By November 1886, two additional stables were built, and another was added in March 1897, with the complex covering 10,161 square meters. The GBS used the depot for horse-drawn trams until 1901, when it was converted for electric operation. By 1902, a new carriage shed was built, the administration building was repurposed, and stables were converted into a carriage shed with an inspection pit and a locksmith’s workshop. The depot then covered 10,213 square meters, accommodating 85 cars. After the opening of GBS station 22 (now the Weißensee depot) on Bernkasteller Straße, the old depot was abandoned. Today, residential buildings occupy the site.

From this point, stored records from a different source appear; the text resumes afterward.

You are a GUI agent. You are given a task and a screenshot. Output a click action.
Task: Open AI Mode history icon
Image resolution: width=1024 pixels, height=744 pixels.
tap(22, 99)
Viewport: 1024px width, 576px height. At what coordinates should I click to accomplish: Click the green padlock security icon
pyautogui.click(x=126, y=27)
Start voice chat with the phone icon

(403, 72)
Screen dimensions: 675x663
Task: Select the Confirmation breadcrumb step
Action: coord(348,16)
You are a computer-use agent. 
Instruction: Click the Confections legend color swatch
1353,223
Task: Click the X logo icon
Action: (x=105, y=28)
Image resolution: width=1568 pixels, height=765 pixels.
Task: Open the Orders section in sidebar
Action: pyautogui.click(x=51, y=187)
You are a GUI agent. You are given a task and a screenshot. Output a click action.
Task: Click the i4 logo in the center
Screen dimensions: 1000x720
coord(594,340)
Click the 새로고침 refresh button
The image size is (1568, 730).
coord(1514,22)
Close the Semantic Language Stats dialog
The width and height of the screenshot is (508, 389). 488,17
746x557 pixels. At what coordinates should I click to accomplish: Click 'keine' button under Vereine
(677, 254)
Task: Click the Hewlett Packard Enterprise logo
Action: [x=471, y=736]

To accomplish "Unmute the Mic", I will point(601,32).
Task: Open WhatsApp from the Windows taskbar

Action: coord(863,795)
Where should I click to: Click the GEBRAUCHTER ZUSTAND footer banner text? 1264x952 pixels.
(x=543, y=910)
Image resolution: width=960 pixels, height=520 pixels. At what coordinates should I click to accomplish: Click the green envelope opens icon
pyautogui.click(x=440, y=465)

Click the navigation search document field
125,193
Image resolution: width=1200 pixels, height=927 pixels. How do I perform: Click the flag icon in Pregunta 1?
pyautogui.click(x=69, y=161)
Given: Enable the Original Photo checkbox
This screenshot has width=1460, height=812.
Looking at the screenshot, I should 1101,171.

=== Little Frankfurt Street ===
The depot for the Friedrichsberg horse-drawn tramway, initially independent of the Weißensee line, was operational at Kleine Frankfurter Straße 1–2 by 1878, possibly as early as summer 1877. Until the GBPfE takeover in 1894, the NBPf administration was located here. In 1894, the depot’s floor space was 4,464 square meters. The GBS converted it for electric operation, accommodating 55 cars as GBS depot 21. After the opening of station 24 (now the Lichtenberg depot) on Siegfriedstraße in 1913, the depot closed. The Kino International cinema now stands on the site.